Trained snapshots are saved under: `snapshots/caption_lstm/`

Logging outputs are saved under: `logs/caption_lstm/`

Generated caption outputs are saved under: `outputs/caption_lstm/`

Scores for the generated captions (on the karpathy test set) are saved under: `scores/caption_lstm/`

To train and evaluate the baseline using conventional pretrained features, follow the instructions above but replace `caption_lstm` with `caption_lstm_baseline_resnet`.

### Results

Results (using bottom-up attention features) should be similar to the numbers below (as reported in Table 1 of the paper).

| | BLEU-1 | BLEU-4 | METEOR | ROUGE-L | CIDEr | SPICE |
|-------------------|:-------:|:-------:|:-------:|:-------:|:-------:|:-------:|
|Cross-Entropy Loss | 77.2 | 36.2 | 27.0 | 56.4 | 113.5 | 20.3 |
|CIDEr Optimization | 79.8 | 36.3 | 27.7 | 56.9 | 120.1 | 21.4 |

### Other useful scripts

1. `scripts/create_caption_lstm.py`
The version of caffe provided as a submodule with this repo includes (amongst other things) a custom `LSTMNode` layer that enables sampling and beam search through LSTM layers. However, the resulting network architecture prototxt files are quite complicated. The file `scripts/create_caption_lstm.py` scaffolds out network structures, such as those in `experiments`.
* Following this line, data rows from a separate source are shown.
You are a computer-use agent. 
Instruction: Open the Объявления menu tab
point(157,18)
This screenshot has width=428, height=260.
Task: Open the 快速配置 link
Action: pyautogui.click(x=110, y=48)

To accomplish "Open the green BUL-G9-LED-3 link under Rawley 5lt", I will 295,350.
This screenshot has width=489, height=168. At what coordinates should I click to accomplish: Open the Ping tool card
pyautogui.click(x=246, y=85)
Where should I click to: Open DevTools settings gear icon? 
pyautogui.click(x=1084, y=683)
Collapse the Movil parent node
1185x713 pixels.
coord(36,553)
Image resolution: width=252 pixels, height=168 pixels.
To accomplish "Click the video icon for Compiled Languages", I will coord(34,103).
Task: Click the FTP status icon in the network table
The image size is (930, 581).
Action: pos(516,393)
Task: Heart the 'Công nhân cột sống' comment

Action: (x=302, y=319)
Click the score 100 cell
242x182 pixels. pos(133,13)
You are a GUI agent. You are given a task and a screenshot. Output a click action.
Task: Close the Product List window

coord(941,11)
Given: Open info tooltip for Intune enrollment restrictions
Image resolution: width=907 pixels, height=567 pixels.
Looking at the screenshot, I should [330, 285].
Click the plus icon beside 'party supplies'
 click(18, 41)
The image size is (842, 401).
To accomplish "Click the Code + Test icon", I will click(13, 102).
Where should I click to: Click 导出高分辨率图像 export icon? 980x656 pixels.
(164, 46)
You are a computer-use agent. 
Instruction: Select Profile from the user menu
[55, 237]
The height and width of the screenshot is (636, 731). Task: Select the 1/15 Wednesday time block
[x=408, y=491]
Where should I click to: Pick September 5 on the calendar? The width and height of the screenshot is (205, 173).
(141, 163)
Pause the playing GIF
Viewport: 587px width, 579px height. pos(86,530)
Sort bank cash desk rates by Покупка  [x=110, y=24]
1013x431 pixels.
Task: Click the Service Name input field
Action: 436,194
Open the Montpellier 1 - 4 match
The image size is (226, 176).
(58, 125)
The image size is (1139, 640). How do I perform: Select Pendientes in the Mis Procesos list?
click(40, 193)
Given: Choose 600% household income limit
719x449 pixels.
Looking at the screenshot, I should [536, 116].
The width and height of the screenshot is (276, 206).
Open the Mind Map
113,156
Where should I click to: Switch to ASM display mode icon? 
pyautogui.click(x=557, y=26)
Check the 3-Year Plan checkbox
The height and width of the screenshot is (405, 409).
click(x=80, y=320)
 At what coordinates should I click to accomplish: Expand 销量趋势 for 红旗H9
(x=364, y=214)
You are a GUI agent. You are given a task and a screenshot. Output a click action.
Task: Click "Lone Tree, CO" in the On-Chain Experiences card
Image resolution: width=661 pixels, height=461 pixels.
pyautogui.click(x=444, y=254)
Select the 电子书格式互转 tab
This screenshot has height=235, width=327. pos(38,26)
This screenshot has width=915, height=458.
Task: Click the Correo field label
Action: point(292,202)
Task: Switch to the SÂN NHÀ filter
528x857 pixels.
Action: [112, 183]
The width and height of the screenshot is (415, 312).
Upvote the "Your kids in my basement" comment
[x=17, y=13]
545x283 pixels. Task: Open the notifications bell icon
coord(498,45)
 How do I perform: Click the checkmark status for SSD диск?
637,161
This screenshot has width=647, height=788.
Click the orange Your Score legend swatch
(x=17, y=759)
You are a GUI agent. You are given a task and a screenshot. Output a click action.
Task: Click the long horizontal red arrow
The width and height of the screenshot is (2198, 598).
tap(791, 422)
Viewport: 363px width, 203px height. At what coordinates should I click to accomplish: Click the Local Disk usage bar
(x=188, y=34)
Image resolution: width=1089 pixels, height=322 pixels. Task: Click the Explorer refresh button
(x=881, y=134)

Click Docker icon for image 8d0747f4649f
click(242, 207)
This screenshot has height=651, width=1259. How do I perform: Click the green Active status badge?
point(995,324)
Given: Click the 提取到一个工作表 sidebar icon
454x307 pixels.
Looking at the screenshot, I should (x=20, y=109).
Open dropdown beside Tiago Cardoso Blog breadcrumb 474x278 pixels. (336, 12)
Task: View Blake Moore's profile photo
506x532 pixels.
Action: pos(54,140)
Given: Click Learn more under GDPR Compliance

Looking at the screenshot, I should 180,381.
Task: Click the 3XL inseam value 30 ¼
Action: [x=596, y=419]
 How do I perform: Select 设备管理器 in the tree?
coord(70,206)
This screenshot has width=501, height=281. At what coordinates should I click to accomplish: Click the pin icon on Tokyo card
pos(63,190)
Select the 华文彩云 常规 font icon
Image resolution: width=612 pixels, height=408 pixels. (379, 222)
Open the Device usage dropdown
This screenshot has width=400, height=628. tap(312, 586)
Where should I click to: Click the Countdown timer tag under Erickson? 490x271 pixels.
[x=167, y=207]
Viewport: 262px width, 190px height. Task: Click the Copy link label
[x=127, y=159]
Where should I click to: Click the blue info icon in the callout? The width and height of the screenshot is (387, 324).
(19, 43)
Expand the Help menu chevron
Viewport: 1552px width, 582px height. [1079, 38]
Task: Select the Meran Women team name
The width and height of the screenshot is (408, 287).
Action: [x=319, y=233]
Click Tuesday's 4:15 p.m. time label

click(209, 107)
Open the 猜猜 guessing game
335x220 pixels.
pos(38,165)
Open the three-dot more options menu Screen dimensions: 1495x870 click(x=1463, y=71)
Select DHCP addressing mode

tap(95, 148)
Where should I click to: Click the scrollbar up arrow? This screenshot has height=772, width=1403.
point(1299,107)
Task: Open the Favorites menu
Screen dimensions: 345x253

2. `layers/efficient_rcnn_layers.py`
The provided `net.prototxt` file uses a python data layer (`layers/rcnn_layers.py`) that loads all training data (including image features) into memory. If you have insufficient system memory use this python data layer instead, by replacing `module: "rcnn_layers"` with `module: "efficient_rcnn_layers"` in `experiments/caption_lstm/net.prototxt`.

3. `scripts/plot.py`
Basic script for plotting validation set scores during training.